If I have learnt something over time, it is that sadness is that feeling that reflects what we long for and that we don’t have when we want to.
That sometimes sadness and the lack of someone go hand in hand or at least in most stories. In mine, it is that man from the park waiting for his wife with flowers on his back while she is going to break up with him; it is that hummingbird that didn’t find the flower. In my story, sadness is saying “I love you” to that someone and seeing that in their eyes a ‘‘I no longer love you’’ as an answer. Such is life, a labyrinth with a thousand thorns, a river with a thousand rocks and you still have to swim upstream.
“There are memories that make you fall in love in spite of their sadness”.

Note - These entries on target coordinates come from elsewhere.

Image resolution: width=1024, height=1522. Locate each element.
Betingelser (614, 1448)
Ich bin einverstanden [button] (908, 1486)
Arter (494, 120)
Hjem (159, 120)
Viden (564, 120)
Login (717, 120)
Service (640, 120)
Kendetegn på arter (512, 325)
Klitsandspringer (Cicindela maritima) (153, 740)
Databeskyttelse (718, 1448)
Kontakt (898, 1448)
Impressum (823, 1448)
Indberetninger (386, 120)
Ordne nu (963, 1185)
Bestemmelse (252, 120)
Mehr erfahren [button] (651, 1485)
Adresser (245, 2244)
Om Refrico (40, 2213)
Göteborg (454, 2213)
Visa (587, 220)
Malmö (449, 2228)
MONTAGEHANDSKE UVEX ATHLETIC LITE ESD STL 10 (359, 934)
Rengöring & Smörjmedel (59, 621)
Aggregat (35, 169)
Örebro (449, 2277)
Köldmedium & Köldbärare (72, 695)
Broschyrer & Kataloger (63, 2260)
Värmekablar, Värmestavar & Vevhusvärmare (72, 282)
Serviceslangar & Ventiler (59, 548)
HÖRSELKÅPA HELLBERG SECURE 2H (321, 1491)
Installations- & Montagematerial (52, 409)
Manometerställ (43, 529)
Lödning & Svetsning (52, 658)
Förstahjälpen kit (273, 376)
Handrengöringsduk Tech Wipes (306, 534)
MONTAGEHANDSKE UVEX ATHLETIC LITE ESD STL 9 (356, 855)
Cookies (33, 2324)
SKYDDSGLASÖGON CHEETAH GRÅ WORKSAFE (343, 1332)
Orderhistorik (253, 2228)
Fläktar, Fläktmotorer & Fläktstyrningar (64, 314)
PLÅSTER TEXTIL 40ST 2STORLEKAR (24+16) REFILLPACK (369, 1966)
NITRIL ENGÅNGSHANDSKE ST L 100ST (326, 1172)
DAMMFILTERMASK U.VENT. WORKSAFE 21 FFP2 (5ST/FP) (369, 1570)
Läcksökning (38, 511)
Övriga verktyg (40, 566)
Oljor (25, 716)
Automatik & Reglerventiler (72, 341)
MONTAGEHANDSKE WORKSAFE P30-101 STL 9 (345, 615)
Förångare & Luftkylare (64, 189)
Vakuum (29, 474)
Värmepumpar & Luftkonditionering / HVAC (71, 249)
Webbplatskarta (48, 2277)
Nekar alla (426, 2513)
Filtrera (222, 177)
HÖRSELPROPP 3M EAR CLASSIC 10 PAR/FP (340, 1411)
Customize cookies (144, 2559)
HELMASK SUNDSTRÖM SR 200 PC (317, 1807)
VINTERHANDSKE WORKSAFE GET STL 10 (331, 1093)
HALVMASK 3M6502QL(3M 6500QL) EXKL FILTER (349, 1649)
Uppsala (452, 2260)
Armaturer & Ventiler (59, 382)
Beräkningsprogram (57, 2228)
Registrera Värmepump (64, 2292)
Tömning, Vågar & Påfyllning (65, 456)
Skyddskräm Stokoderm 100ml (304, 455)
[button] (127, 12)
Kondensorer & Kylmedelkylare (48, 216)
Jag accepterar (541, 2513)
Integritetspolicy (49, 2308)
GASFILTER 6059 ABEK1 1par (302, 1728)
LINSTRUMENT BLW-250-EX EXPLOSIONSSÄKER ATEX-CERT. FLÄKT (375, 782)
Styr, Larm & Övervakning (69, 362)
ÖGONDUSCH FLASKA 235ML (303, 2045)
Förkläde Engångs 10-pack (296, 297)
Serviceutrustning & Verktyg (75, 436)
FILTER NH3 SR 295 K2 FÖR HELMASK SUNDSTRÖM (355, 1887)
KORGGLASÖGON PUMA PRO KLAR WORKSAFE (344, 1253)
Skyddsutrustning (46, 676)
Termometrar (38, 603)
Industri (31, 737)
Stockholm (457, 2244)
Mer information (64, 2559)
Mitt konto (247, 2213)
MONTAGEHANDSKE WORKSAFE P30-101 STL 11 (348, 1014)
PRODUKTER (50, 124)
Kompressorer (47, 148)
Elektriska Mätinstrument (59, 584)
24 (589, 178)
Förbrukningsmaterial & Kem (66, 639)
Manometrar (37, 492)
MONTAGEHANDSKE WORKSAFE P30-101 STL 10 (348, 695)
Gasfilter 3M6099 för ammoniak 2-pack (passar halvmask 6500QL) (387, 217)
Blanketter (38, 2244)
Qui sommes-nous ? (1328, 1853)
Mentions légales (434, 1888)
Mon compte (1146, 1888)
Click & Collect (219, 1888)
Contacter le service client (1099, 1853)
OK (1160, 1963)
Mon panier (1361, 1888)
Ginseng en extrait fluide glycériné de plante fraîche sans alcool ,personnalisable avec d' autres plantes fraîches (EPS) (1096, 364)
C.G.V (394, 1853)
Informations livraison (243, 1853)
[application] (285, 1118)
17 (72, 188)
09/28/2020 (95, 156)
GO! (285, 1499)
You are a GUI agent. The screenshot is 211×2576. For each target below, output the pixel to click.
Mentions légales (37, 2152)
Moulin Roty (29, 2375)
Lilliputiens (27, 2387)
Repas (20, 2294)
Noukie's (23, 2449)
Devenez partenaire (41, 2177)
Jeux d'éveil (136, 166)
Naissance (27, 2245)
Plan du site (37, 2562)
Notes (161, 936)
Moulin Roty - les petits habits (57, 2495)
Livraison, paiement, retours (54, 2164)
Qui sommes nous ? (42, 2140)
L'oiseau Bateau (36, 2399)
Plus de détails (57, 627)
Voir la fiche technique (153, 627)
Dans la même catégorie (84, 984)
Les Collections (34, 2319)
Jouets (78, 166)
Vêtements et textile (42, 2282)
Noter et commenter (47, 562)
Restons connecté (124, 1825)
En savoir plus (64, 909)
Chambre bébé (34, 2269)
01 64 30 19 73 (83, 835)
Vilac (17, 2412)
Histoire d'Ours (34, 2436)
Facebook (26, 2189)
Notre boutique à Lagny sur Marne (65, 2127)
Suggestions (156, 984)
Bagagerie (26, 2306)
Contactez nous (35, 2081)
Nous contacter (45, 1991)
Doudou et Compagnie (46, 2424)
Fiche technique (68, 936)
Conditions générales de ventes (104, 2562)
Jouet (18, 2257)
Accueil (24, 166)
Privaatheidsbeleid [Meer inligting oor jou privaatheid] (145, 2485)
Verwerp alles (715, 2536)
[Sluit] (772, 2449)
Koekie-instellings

And there are no words when the pain and the wounds are deep inside you, there is no medicine to cure the despair of the soul, there is only an anesthetic called time.
IT HURTS
It is difficult to trust, it is easy to love, it is wrong to hurt and it is impossible to forget if you love with your entire soul. Now you will understand that it is not so easy to find someone with whom you can actually share your heartbeat and dance to the same rhythm. Many times you’ll think you’re on the same page, but not really. You will not even be in the same book, much less in the same world.
You’ll understand it when they walk away and only a thousand questions remain on your mind and you want to break your lips full of sincere “I love yous”. You’ll understand it when your heart is so broken that you don’t even know where its parts are. And that hurts like there is no other feeling in this world, it hurts so deep inside and it’s so cruel.
But it hurts even more to know that there was no reason, that the meaning was completely lost and that you will not find the answers that flew with their departure in other lips. And once more it will hurt when you lie down and cry into your pillow, asking for answers that will not come, hopes that were lost in the wind... like their words.
Then, you’ll be alone with yourself in the early morning, healing little by little, and feeling that every day you are a little less broken. And one day, without imagining or expecting it, you will meet that person in the middle of the street, and again the wound will open and it will burn once more.
That’s how it is when someone breaks you, when they destroy you and you don’t find shelter, you just stand there waiting for the pain to go away, or you just get used to living with it, and sooner or later you look in the mirror and say ‘’ life goes on. ‘’
I will be myself again, even if destiny tells me otherwise a thousand times.
“With first and last name, you hurt”.
Being broken is like glitter. You can throw a handful of glitter on a window, but when you try to clean it, you can never completely remove it. Even after time passes, you’ll still find small shining shards, hidden in the corners and they will always be there, somewhere.
“Despite being strong, some people are filled with fragments of memories inside”.